Para los investigadores los residuos agroindustriales son un tema de interés, ya que pueden ser materia prima para generar diversos productos de valor agregado, señaló la doctora María Elena Ramos Cassellis, investigadora de la Facultad de Ingeniería Química de la BUAP.
En el marco del Foro Regional de Agronegocios, «Proyectos viables para el desarrollo de nuevas empresas», organizado por esta unidad académica en colaboración con el Instituto Mexicano de Ingenieros Químicos, la docente resaltó la necesidad de atender responsablemente la disposición final de los residuos que ya no pueden ser reutilizados, para así evitar que se conviertan en contaminantes de suelos y agua subterránea.
Puso como ejemplo los residuos de las frutas, ya que las industrias sólo utilizan la pulpa para elaborar néctares, jugos y mermeladas, desperdiciando principalmente la cáscara. Con estos desechos se desarrollan estrategias para darles un nuevo valor y de esta manera, «lo que he buscado a través de mis investigaciones es que tengan una funcionalidad, es decir, que den un beneficio hacia la salud y generemos nuevas opciones de consumo de acuerdo a las demandas actuales del mercado», dijo.
Expuso que México ocupa la séptima posición a nivel mundial en la producción de piña con 701 mil 740 toneladas, por lo que el porcentaje de residuos es elevado, entre 40 y 50 por ciento. Una solución a dicho problema fue elaborar barras energéticas a partir de los residuos fibrosos de la piña, pues se observó que la fibra tiene propiedades antioxidantes y de hidratación, así como capacidad de intercambio de cationes.
Ramos Cassellis indicó que su trabajo también se enfoca en la producción de cerveza con el uso de la cáscara del plátano para proporcionarle aroma. En esta investigación se añadió la cáscara de plátano, la cual recibió previamente un tratamiento microbiano, en la fermentación de la cerveza. Fue un proceso de dos meses en el que no se presentaron indicios de descomposición y se emplearon las normas oficiales mexicanas e internacionales establecidas; al final se obtuvo una bebida con un aroma característico y de gran agrado.

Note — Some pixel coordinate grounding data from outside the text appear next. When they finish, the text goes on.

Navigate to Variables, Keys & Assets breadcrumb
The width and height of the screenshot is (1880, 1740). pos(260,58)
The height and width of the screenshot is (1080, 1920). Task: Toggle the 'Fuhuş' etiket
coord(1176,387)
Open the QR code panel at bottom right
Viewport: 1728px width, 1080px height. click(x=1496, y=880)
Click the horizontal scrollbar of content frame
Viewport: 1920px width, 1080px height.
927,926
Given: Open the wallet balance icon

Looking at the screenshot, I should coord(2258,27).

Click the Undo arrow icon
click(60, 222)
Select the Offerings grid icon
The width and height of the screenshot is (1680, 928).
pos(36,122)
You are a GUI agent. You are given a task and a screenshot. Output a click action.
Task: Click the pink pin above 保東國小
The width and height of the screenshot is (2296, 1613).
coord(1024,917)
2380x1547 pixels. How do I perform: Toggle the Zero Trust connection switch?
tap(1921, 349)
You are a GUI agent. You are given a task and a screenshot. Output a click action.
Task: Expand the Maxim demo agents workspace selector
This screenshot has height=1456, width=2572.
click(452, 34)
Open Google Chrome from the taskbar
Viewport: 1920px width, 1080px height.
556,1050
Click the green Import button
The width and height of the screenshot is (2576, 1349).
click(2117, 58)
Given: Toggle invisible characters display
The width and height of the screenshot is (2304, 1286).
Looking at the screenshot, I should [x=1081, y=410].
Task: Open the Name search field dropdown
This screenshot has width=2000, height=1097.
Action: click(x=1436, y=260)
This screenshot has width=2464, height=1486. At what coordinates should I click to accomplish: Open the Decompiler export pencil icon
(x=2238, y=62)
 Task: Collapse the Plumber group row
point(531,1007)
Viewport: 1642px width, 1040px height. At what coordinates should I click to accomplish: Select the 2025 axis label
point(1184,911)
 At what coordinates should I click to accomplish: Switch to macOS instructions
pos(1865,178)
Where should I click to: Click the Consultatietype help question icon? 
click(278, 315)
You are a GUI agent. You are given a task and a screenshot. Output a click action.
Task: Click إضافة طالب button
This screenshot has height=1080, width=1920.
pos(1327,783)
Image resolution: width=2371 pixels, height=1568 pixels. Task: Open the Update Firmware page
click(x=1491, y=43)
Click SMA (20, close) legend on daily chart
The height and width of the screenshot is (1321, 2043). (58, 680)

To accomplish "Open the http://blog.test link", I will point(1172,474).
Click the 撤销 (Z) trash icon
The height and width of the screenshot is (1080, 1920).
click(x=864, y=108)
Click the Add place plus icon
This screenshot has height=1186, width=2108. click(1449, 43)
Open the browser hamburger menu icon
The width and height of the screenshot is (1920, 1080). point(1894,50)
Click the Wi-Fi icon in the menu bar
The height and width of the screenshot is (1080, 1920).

Por último, la académica comentó que otra de sus investigaciones involucra el residuo del suero de leche, del cual se producen un millón de toneladas anuales en México y de esta cifra el 47 por ciento es descargado al drenaje, en ríos y suelos causando serios problemas de contaminación, por lo que se decidió utilizarlo también en la producción de cerveza.
Estos son algunos ejemplos sobre cómo se pueden aprovechar los residuos agroindustriales para generar alimentos o productos comercializables, evitando así la contaminación del medio ambiente, finalizó.